- Genre: Historical, Biography
- Screenplay by: Muhammad Al-Yasari, Khaled Salah, Bashar Abbas
- Directed by: Ahmed Medhat
- Starring: Lojain Ismail Wael Sharaf Eyad Nassar Ayman Zeidan Samer Al-Masri Souhir Ben Amara Aïcha Ben Ahmed
- Country of origin: Saudi Arabia
- Original language: Arabic
- No. of seasons: 1
- No. of episodes: 30

Production
- Production location: Tunisia
- Running time: 45 Minutes
- Production company: Middle East Broadcasting Center
- Budget: $100 million

Original release
- Network: MBC TV
- Release: March 1, 2025

Related
- Omar (TV series)

= Muawiya (TV series) =

Muawiya is a Saudi historical television series that began airing during the month of Ramadan in 2025. The series explores the life of Muawiya ibn Abi Sufyan, the founder of the Umayyad Caliphate in Damascus. It follows his journey from birth, through his rule in Damascus, until his death. The series also covers the caliphates of Abu Bakr, Umar, Uthman, Ali, and his son Hassan, all within the context of what is known in Islamic history as the "Great Fitna," the first civil war in Islamic history. In that context, The series examines the period following the assassination of Uthman, the third Rashidun Caliph, and the subsequent assumption of the caliphate by Ali. The narrative continues with the claim to the caliphate by Hassan, son of Ali, his relinquishment of power to Muawiya, and subsequent events, including the rise of Yazid ibn Muawiya, the second Umayyad Caliph.
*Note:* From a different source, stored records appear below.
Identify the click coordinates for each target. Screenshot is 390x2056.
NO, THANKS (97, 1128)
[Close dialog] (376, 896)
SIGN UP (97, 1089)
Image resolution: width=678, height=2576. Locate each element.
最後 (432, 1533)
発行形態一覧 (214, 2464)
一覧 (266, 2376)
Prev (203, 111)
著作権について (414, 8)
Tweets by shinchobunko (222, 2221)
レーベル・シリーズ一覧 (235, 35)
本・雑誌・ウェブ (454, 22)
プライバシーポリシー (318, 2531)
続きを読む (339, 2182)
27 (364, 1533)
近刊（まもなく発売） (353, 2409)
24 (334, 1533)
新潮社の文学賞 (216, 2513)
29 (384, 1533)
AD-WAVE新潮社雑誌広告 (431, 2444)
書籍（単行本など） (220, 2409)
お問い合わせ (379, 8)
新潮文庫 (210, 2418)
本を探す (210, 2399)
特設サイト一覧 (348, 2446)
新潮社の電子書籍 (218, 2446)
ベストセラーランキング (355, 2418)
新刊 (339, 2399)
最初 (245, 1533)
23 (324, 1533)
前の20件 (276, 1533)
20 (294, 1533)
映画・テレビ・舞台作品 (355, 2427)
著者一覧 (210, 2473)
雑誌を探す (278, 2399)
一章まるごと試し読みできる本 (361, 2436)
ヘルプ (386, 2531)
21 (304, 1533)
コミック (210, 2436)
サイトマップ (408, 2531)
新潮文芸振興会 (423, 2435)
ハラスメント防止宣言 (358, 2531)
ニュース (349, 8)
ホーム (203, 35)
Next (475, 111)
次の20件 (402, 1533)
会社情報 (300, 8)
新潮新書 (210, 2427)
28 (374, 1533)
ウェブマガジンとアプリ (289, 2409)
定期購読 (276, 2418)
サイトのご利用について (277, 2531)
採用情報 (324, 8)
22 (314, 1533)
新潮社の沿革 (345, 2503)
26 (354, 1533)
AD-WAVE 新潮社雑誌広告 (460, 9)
Filming for the series began in July 2022, with a substantial budget of approximately $100 million, making it the largest production in the history of Arab television drama. The series was written by Muhammad Al-Yasari, Khaled Salah, and Bashar Abbas, the artistic direction by Ahmed Medhat, and produced by the MBC Studios in Saudi Arabia.

==Plot==
Prophet Muhammad and his followers have started preaching in Mecca. Abu Sufyan ibn Harb, Amr ibn Hisham and Walid ibn Mughira try desperately to stop them, but fail to do so. Their opposition to Islam is further intensified when Abu Sufyan's own daughter, named Umm Habiba converts to Islam and flees to Abyssinia along with a small band of persecuted Muslims. This incident traumatises a young Muawiya. Muhammad (S) and his followers migrate to Medina, where Umm Habiba joins them.

Years pass, and Muawiya is now fifteen years old. For the first time ever, he and his older brother Yazid ibn Abi Sufyan embark on a journey to the Levant with their father Abu Sufyan. There, the Byzantine Emperor Heraclius summons Abu Sufyan to his palace, to question him about Muhammad (S). Abu Sufyan narrates the Prophet's virtues, while Muawiya and Yazid listen. Muawiya's mind is bursting with confusion and when they leave the palace, he angrily questions his brother, saying that if Muhammad (S) was truly as virtuous as described Abi Sufyan, why did the latter object to the marriage of Muhammad and Umm Habiba?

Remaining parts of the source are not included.